▶ _Exercise instructions_
What is needed is an exact copy of the records below, minus any pictures.

────

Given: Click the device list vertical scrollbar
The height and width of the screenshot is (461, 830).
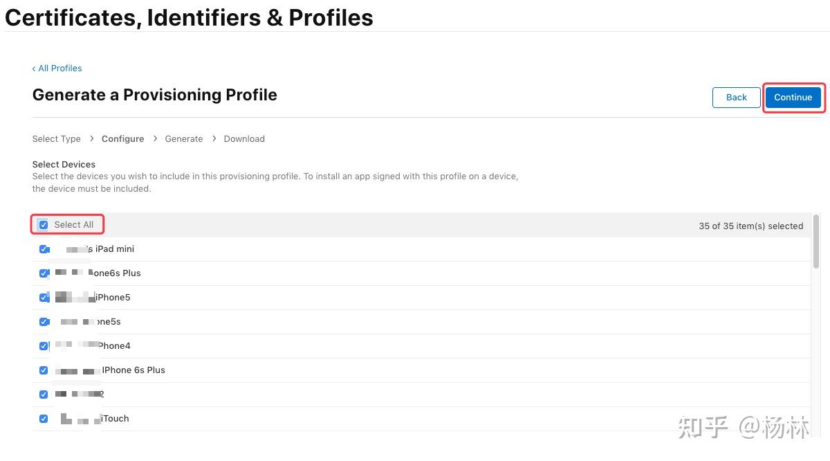Looking at the screenshot, I should point(816,242).
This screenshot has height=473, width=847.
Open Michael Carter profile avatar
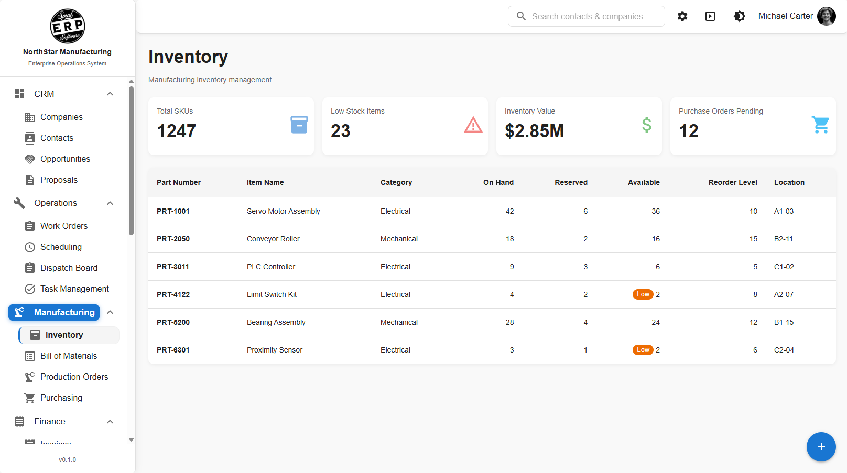[x=827, y=16]
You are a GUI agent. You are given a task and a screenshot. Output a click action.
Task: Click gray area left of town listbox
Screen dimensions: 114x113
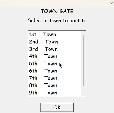point(14,63)
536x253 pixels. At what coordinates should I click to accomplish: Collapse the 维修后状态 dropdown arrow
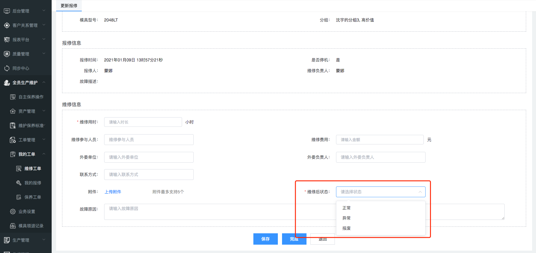click(420, 192)
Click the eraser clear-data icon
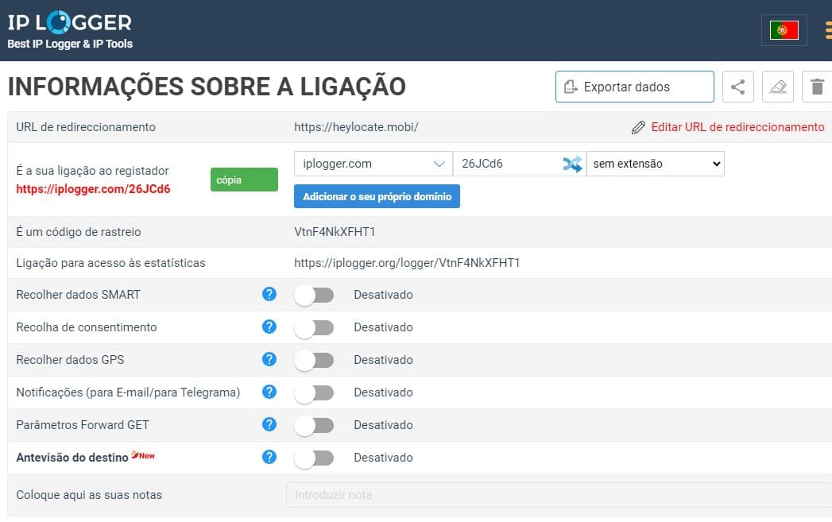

────

▶ _Written response_
Given: Click the device list vertical scrollbar
The height and width of the screenshot is (461, 830).
Looking at the screenshot, I should point(816,242).
This screenshot has height=473, width=847.
Open Michael Carter profile avatar
[x=827, y=16]
You are a GUI agent. You are given a task and a screenshot. Output a click action.
Task: Click gray area left of town listbox
Screen dimensions: 114x113
point(14,63)
536x253 pixels. At what coordinates should I click to accomplish: Collapse the 维修后状态 dropdown arrow
click(420, 192)
Click the eraser clear-data icon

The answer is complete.